Fifth deceased whale during annual migration
Issued: 27 Jun 2023
The Department of Environment and Science (DES) is reminding people to stay away from stranded or deceased marine animals after drone footage captured about 50 tiger sharks feeding on the remains of a humpback whale off the coast of Hervey Bay.
The frenzy of tiger sharks was captured by marine park rangers on Sunday afternoon as they inspected the carcass in the bay.
Senior Ranger Daniel Clifton said the vision is a reminder for people to keep clear of marine animal remains and shows the important ecological relationship between sharks and whales.
“Where there are dead whales, there are likely sharks nearby and this vision clearly shows why this is the case,” Senior Ranger Clifton said.
“The death of one whale, although sad, creates a life source for many other scavenging animals including fish, sharks and other marine life.
“We’re fortunate here in the Great Sandy Marine Park that we can experience these natural processes first-hand.”
Ranger Clifton said sharks can still be present near whales in shallow waters.
“That is why we ask people to keep their distance from dead whales that wash up near the shore,” he said.

● Given records
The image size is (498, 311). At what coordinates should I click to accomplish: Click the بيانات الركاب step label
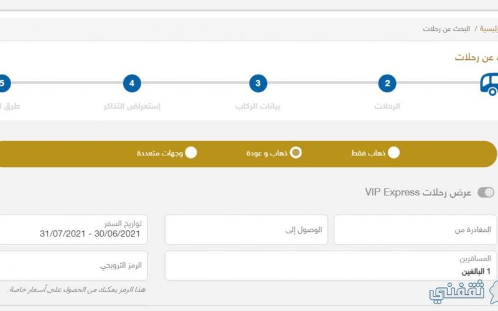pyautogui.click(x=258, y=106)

* * *

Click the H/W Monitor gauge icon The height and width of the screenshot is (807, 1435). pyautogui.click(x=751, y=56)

● Work to complete
Reproduce the whale media release above word for word, from its headline to its last line.

● Answer for this exercise
Fifth deceased whale during annual migration
Issued: 27 Jun 2023
The Department of Environment and Science (DES) is reminding people to stay away from stranded or deceased marine animals after drone footage captured about 50 tiger sharks feeding on the remains of a humpback whale off the coast of Hervey Bay.
The frenzy of tiger sharks was captured by marine park rangers on Sunday afternoon as they inspected the carcass in the bay.
Senior Ranger Daniel Clifton said the vision is a reminder for people to keep clear of marine animal remains and shows the important ecological relationship between sharks and whales.
“Where there are dead whales, there are likely sharks nearby and this vision clearly shows why this is the case,” Senior Ranger Clifton said.
“The death of one whale, although sad, creates a life source for many other scavenging animals including fish, sharks and other marine life.
“We’re fortunate here in the Great Sandy Marine Park that we can experience these natural processes first-hand.”
Ranger Clifton said sharks can still be present near whales in shallow waters.
“That is why we ask people to keep their distance from dead whales that wash up near the shore,” he said.